In asthmatic airways, several inflammatory cells are activated, including mast cells and dendritic cells, and there is infiltration of activated lymphocytes and eosinophils. The predominant lymphocytes in allergic asthma are helper T cells (Th2) and in non-allergic asthma innate lymphoid cells. In severe asthma, Th17 cells may also be involved and linked to neutrophilic inflammation. Structural cells, especially airway epithelial cells and airway smooth muscle cells, can also release inflammatory mediators to drive inflammation. Many mediators have been implicated in asthma, including lipid mediators, such as cysteinyl leukotrienes, prostaglandin D2, cytokines, particularly T2 cytokines, interleukins 4, 5 and 13, and chemokines that attract inflammatory cells such as Th2 cells and eosinophils into the airways. Chronic inflammation can lead to structural changes, with friability of airway epithelial cells, increased bulk of airway smooth muscle, fibrosis under the epithelium, airway smooth muscle hyperplasia and hypertrophy, increased blood vessels and mucus hyperplasia. Superimposed on the chronic persistent inflammation are acute increases linked to exacerbations and loss of asthma control.

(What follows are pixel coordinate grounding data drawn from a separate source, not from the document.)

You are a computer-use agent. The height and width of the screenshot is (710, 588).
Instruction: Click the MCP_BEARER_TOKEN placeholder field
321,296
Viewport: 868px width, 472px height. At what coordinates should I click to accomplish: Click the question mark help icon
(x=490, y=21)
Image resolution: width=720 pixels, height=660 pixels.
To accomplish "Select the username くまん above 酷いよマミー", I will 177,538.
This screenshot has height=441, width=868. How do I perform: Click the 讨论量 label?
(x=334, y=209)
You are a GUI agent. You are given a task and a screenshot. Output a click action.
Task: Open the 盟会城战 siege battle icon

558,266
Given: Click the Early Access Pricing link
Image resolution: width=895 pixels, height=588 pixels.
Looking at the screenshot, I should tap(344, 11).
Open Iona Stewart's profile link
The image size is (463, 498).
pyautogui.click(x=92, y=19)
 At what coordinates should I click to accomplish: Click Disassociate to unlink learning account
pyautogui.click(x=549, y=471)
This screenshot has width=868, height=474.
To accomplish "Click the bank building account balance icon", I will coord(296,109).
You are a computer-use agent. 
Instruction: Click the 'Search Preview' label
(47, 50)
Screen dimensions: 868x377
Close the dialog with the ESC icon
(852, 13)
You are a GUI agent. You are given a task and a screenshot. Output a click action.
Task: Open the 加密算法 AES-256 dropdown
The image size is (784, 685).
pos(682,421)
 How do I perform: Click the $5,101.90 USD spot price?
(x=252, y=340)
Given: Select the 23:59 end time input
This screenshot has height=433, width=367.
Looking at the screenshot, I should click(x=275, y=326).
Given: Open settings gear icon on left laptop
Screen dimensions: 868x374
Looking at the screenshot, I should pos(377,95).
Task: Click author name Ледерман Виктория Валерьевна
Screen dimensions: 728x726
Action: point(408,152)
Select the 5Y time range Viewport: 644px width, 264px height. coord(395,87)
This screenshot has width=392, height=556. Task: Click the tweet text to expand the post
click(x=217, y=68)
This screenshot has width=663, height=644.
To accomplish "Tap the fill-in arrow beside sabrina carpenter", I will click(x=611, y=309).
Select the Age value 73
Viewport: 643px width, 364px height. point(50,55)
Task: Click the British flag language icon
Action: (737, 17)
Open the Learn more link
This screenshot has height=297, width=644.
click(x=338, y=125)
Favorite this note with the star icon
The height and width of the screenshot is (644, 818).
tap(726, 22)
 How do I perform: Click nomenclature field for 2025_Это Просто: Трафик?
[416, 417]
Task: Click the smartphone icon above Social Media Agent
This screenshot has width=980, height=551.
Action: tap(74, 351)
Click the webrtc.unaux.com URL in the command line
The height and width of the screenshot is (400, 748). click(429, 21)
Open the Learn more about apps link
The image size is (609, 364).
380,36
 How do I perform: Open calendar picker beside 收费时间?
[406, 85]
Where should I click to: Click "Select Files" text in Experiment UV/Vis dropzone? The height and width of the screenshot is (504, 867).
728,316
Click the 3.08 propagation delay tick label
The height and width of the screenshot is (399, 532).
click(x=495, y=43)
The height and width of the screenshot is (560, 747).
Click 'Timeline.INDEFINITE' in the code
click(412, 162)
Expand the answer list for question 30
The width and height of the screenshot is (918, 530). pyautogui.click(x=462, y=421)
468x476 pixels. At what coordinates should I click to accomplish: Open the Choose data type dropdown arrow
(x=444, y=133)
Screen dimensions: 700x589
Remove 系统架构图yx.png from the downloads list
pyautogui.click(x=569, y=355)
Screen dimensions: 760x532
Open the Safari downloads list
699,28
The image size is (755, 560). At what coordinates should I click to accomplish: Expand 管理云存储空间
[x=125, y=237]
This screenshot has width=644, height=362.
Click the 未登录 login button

Immunoglobulin E IgE is an antibody that is responsible for activation of allergic reactions and is important to the pathogenesis of allergic diseases and the development and persistence of inflammation. IgE attaches to cell surfaces via a specific high-affinity receptor. The mast cell has large numbers of IgE receptors; these, when activated by interaction with antigen, release a wide variety of mediators to initiate acute bronchospasm and also to release pro-inflammatory cytokines to perpetuate underlying airway inflammation (Boyce 2003; Sporik et al. 1995). Other cells, basophils, dendritic cells, and lymphocytes also have high-affinity IgE receptors. The development of monoclonal antibodies against IgE has shown that the reduction of IgE is effective in asthma treatment.